--- Quoted passage ---

------------

|On the drive to Spruce Knob|
|View from tower|
|Walking over the scree rock|
|Have some views of the Appalachians!|
|And I really don't care that these 4 photos all kind of looked the same. It's beautiful, period. :D|
|Liz: the best WV guide ever.|
|Bleeding heart, a rare flower|
|Wild blueberries! Delicious. Better than anything in a store!|
|Do you see the butterflies? There are 3 in this photo.|
|Liz in her element.|
|Love the spruce with the curled trunk on the right!|
This part of the forest smelled amazing.
After Spruce Knob, we hustled over to the Sinks of Gandi, a cavern known mostly only by the locals. We had to cross a cow field to get to it, as it was starting to rain. The area around the cavern was gorgeous.
|The trail that leads directly to the cave starts here.|
|Liz only took us in deep enough that we could still see daylight behind us from the cavern opening-people can get lost inside this cave. |
There are no bats.
After the Sinks of Gandi, we headed back to Liz's house so we could drop off Charles. He had been going well over 24 hours at this point, and wanted to take a nap. I changed into riding clothes, and Liz and I left for the barn.
The barn is lovely. There are 4 stalls, a spacious tack room (including a refrigerator with beer!), and a round pen. Next to the round pen, there is a table, which Liz told me the boarders use as a sort of stage to put chairs on in the wintertime. They take turns doing ground work with the horses, while the others watch and drink beer. Freaking awesome. I want to board at her barn!
The pastures are green with good grass, and Q and Griffin were turned out in the front field, while the back field was being used by the horses that are not worked as often.
I finally got to meet Q and Griffin.
And Q? Her photos do NOT do her justice, and Liz expressed her frustration about this. I tried getting a good photograph, but to no avail. Liz is a talented photographer and not even she herself has been able to capture this mare's true beauty. In photos, Q's head often looks almost too big for the rest of her. In person, Q is breathtaking. I couldn't take my eyes off of her. She is nicely rounded but solid muscle, combining the best of the Morgan and Arabian breeds, with a beautiful naturally arched Arabian neck (no insulin-resistance crest; just her natural shape); a slightly dished face with a small, feminine muzzle; some really nicely boned legs and big feet, well proportioned to her size and ideal for Liz's goal with her: endurance. I only wish Lily had as nice a conformation as Q. Liz has often wondered if Q would be suitable to breed some day. My answer is yes: there is nothing about this mare that I wouldn't want in a foal!
I tacked her up with my Alta Escuela, which looked huge on her, and then played with her in the round pen. Q has been trained with more classically natural horsemanship cues, whereas I'm used to the mish-mash of techniques I use with Lily. I got her going walk and trot, then mounted up.

------------

--- Items ---
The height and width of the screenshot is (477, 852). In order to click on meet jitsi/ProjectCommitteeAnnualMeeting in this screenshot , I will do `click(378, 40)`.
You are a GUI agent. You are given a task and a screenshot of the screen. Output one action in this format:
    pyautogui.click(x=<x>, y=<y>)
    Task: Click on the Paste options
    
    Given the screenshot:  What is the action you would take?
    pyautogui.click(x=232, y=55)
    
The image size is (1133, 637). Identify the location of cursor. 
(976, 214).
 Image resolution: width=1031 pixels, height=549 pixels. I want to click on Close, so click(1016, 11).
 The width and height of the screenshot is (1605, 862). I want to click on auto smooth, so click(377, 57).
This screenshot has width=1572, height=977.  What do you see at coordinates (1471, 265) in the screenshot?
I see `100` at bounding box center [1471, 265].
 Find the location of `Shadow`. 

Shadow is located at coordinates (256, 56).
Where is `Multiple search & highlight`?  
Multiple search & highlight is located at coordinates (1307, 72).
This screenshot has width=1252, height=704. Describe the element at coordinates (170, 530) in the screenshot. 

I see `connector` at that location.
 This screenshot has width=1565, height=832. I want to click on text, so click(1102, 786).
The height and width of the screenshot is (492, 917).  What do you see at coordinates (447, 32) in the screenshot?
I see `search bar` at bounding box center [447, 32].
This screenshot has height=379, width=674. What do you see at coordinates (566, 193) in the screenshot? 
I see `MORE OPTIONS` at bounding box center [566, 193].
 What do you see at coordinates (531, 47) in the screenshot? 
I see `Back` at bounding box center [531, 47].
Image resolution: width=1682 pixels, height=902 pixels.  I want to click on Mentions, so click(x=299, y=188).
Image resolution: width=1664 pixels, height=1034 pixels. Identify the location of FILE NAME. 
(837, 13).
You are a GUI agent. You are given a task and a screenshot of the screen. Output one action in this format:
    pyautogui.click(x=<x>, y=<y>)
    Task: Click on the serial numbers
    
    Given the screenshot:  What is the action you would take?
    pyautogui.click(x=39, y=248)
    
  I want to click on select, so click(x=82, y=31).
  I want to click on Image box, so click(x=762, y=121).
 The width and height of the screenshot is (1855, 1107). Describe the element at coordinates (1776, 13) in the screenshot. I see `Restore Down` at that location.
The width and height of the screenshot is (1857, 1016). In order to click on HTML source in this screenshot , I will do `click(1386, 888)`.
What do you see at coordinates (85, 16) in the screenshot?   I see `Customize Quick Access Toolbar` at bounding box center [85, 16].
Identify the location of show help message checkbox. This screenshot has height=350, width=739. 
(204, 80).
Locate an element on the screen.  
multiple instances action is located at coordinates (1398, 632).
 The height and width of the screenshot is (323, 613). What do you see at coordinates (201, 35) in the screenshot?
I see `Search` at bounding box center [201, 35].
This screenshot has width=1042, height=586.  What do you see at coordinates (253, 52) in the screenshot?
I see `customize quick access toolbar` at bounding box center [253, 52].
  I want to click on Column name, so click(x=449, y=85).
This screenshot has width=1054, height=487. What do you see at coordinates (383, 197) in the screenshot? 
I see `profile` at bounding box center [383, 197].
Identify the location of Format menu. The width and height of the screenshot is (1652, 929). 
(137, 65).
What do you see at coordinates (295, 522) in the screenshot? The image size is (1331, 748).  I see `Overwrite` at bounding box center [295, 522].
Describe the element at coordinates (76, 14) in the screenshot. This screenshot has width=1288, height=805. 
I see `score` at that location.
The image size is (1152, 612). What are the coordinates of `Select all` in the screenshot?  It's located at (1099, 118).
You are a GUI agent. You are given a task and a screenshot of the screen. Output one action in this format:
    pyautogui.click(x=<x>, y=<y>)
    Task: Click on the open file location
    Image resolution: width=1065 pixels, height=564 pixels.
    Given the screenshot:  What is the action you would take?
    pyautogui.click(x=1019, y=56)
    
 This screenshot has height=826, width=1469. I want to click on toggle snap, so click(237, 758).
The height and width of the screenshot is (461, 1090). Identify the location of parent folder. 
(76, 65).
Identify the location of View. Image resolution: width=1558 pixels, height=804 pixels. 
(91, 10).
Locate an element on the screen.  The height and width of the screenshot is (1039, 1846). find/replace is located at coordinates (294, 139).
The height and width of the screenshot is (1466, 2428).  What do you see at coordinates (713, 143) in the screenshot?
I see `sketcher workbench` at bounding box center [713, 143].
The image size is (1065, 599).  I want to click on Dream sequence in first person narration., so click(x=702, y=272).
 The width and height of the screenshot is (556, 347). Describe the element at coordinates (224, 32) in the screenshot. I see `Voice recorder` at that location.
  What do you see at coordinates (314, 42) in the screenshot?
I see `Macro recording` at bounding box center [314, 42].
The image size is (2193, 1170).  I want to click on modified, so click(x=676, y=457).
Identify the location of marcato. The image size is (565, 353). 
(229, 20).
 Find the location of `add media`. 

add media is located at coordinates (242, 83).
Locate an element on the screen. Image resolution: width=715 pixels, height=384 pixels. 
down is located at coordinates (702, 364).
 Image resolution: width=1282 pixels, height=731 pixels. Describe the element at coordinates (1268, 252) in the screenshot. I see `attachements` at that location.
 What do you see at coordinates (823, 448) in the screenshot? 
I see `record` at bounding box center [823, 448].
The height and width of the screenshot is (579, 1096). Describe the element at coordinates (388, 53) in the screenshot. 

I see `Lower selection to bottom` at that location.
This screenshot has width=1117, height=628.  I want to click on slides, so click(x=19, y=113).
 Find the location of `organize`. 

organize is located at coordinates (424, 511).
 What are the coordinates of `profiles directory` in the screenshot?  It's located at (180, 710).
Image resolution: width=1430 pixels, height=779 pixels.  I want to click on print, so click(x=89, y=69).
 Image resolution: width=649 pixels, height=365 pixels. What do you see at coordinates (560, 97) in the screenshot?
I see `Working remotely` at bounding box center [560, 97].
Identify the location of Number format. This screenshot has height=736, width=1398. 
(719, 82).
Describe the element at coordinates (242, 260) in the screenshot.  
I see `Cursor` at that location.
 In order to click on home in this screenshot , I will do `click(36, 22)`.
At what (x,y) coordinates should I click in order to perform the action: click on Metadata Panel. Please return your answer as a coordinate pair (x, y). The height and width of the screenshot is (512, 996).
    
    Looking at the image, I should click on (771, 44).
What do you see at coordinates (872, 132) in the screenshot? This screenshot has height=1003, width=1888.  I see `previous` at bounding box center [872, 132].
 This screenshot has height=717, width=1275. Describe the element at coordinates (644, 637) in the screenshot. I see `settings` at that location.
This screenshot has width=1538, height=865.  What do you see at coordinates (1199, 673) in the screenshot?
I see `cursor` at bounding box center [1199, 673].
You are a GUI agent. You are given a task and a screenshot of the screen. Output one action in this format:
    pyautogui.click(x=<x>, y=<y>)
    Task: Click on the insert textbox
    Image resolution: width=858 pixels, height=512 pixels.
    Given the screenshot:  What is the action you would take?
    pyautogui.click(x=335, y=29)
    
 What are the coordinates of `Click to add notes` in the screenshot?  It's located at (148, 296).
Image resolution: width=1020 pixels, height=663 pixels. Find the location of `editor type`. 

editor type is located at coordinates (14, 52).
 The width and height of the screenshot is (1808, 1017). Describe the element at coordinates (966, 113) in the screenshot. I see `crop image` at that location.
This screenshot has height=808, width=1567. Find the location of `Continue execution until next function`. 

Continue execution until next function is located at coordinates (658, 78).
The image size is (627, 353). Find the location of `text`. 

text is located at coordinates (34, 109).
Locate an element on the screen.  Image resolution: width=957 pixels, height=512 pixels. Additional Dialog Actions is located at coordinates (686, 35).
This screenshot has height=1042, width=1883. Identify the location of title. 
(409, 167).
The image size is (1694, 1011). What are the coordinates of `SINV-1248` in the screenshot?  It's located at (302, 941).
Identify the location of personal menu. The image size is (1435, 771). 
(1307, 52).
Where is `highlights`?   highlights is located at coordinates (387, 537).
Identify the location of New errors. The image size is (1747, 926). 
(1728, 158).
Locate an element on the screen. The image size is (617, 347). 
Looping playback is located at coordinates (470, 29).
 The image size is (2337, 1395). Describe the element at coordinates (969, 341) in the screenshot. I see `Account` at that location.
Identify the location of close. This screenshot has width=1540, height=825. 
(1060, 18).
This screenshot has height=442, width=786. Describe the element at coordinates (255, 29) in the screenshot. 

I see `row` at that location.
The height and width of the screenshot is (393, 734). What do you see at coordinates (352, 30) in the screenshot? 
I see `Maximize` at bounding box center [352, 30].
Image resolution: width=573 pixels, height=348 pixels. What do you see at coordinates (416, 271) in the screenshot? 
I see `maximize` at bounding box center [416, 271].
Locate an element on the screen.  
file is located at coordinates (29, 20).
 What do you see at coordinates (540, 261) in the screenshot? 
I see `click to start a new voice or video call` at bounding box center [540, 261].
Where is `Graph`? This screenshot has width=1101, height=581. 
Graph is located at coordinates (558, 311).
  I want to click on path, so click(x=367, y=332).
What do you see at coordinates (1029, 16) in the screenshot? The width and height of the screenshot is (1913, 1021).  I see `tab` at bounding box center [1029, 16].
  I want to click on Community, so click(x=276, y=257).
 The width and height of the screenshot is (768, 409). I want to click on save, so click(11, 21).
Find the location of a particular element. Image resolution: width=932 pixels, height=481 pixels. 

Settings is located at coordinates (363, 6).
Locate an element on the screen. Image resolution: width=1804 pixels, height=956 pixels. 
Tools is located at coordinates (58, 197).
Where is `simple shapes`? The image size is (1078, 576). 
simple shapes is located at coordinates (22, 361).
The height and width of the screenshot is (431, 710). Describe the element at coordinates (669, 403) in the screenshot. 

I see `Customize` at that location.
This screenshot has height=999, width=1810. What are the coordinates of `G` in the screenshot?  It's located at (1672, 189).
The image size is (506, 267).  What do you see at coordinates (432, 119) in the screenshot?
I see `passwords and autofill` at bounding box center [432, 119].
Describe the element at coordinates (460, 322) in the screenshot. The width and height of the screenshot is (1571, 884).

------------

--- Task set ---
• a. Reproduce, word for word, the stretch of the Spruce Knob trip post from "After the Sinks" through "worked as often.".
• b. Write the next part of the Spruce Knob trip post, continuing after its last sentence.

--- Outputs in order ---
• a.
After the Sinks of Gandi, we headed back to Liz's house so we could drop off Charles. He had been going well over 24 hours at this point, and wanted to take a nap. I changed into riding clothes, and Liz and I left for the barn.
The barn is lovely. There are 4 stalls, a spacious tack room (including a refrigerator with beer!), and a round pen. Next to the round pen, there is a table, which Liz told me the boarders use as a sort of stage to put chairs on in the wintertime. They take turns doing ground work with the horses, while the others watch and drink beer. Freaking awesome. I want to board at her barn!
The pastures are green with good grass, and Q and Griffin were turned out in the front field, while the back field was being used by the horses that are not worked as often.

• b.
Q is small but rides like a big horse. Lily feels like a Shetland pony when you ride her, with short strides and a choppy canter. Q's trot has more action, but I found it easy to sit to. She walks with a huge elastic stride.
|Walking around the round pen|
We warmed up in the round pen while waiting for the rain to stop. Q felt slightly off at the trot going to the left while in the round pen, and Liz noticed this on observation too.
The rain stopped, and we moved outside. Q was much better on the grass, and once Liz put her Renegades on, the gimpiness pretty much disappeared.
|Walking around outside|
Liz tacked up Griffin and rode him around the barn yard. He was in a particularly pissy mood, threatening to buck every time Liz insisted on anything. Liz stuck to him and firmly but gently repeated her requests. Griffin almost always obeyed on the second try. He is a goofy little guy; Liz compared him to Doug, the Golden in Up, and I have to agree. Once you get to know Griffin, that's exactly what he's like!
She then took me on a horseback tour of the property. I tried taking some photos, but the combination of the late hour + the overcast sky made for some pretty dim light.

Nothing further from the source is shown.